Cette fois je te tiens salaud !
A quelle échelle ce jeu peut-il se pratiquer : privément, devant quelques témoins, ou si l’on veut regarder plus grand, à dimension géopolitique ? Pour mémoire, les analystes transactionnels posent que le but pour le joueur, est de justifier sa rage quasi sans limites (qu’elle soit juste ou non). Dit autrement, décharger sa fureur, contenue depuis des années (et des années), devant une situation vécue comme une injustice patente. Les rôles des partenaires sont simples, Victime et Agresseur. Le paradigme psychologique se situe entre Parent-Enfant (j’attendais que tu commettes un faux pas / oui, là, tu m’as bien eu …. et tu vas ressentir l’incommensurabilité de mon courroux !). Le paradigme social est positionné Adulte-Adulte (vous avez fauté / vous dites vrai). Les coups se jouent en trois passes : provocation-accusation / défense-accusation / défense -châtiment.
Alors, allez-vous me dire, pour le joueur, quels sont les bénéfices ? Réponse en six points. Psychologique interne : justification d’une rage inextinguible. Psychologique externe : échapper au principe de confrontation de ses propres manquements. Social interne (dit autrement, le jeu) : cette fois je te tiens salaud. Pour information,aux US ce jeu porte l’acronyme NIGYSOB, signifiant now I get you son of a bitch). Social externe : ils cherchent tous à nous avoir (la formule aurait pu être plus verte). Biologique : agressivité réciproque. Existentiel (réassurance du joueur ou confirmation de sa vision du monde) : faire confiance est inenvisageable…

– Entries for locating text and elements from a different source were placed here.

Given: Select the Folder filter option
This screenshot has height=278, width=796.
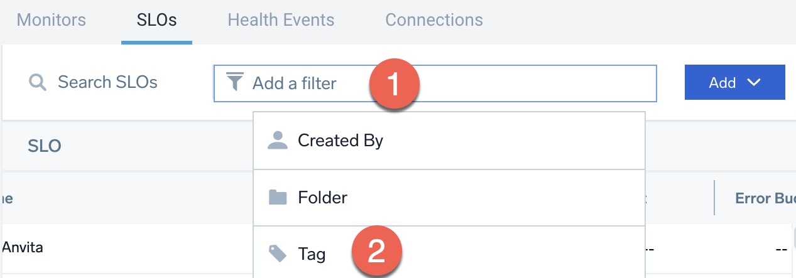Looking at the screenshot, I should [x=322, y=198].
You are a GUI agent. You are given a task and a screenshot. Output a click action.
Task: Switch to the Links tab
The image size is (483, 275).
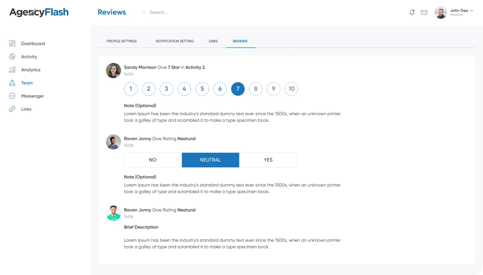[213, 41]
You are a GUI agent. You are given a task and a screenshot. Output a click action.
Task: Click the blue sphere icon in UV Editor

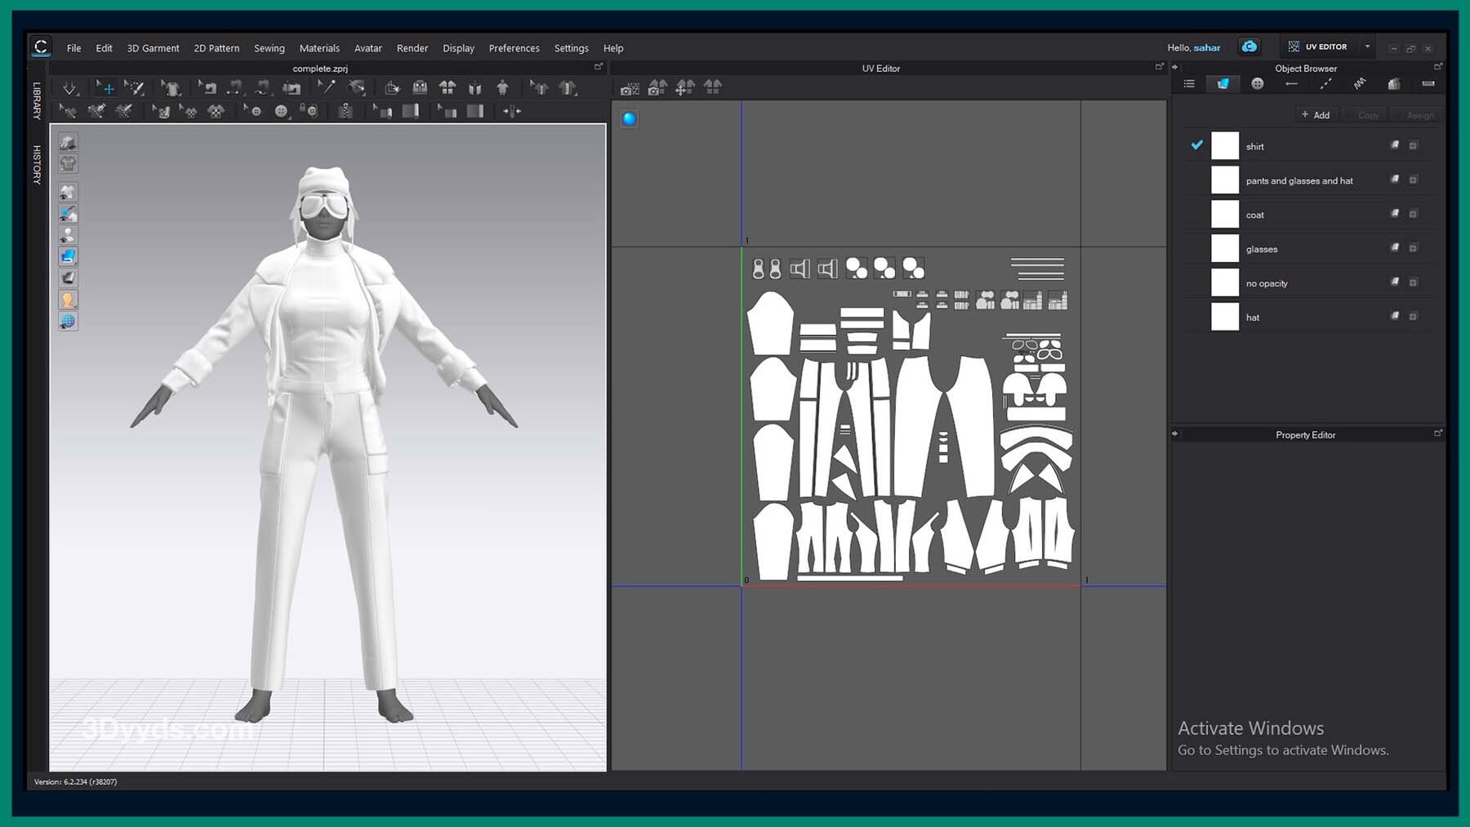pos(629,119)
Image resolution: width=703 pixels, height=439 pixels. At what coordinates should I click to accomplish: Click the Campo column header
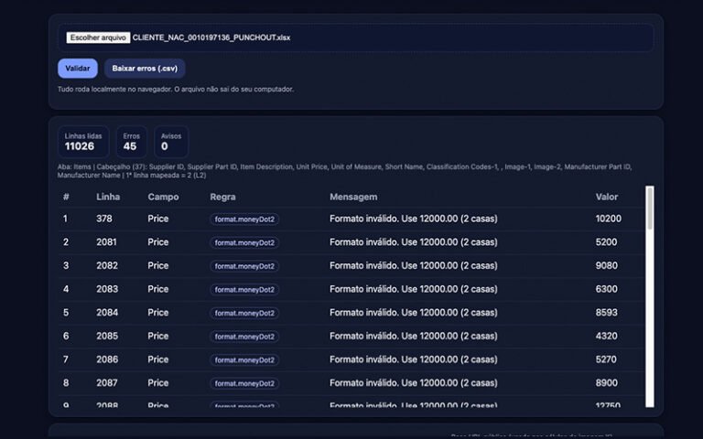pos(163,197)
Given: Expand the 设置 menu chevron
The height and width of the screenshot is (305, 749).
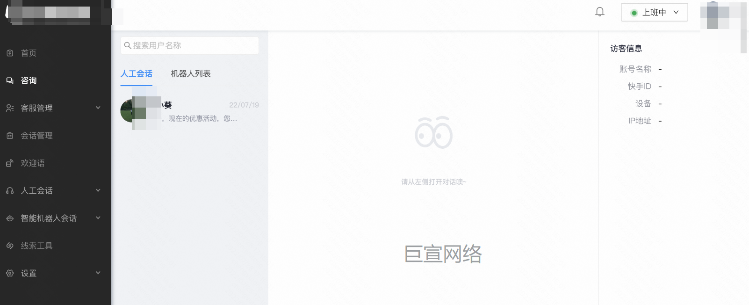Looking at the screenshot, I should pos(98,273).
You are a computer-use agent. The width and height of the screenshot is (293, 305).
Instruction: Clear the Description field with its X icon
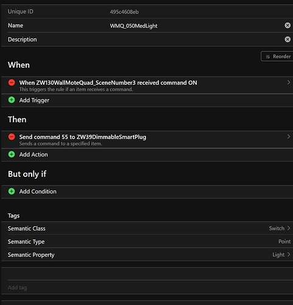288,39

Ceci étant rappelé à l’échelle unipersonnelle, testons la dimension géopolitique.
Imaginons une partie de la population d’un pays agressant une partie de la population d’un autre pays : nous tenons les rôles, victime et agresseur. Il se pourrait que le pays dans lequel une part de sa population victime (sans même sous-entendre attendre le faux pas) se positionne directement à la troisième étape du niveau psychologique et annonce : démontrer la puissance de son courroux. Les trois coups sont d’ores et déjà joués. Le châtiment est en route. Ici, relire à nouveaux : les 6 bénéfices.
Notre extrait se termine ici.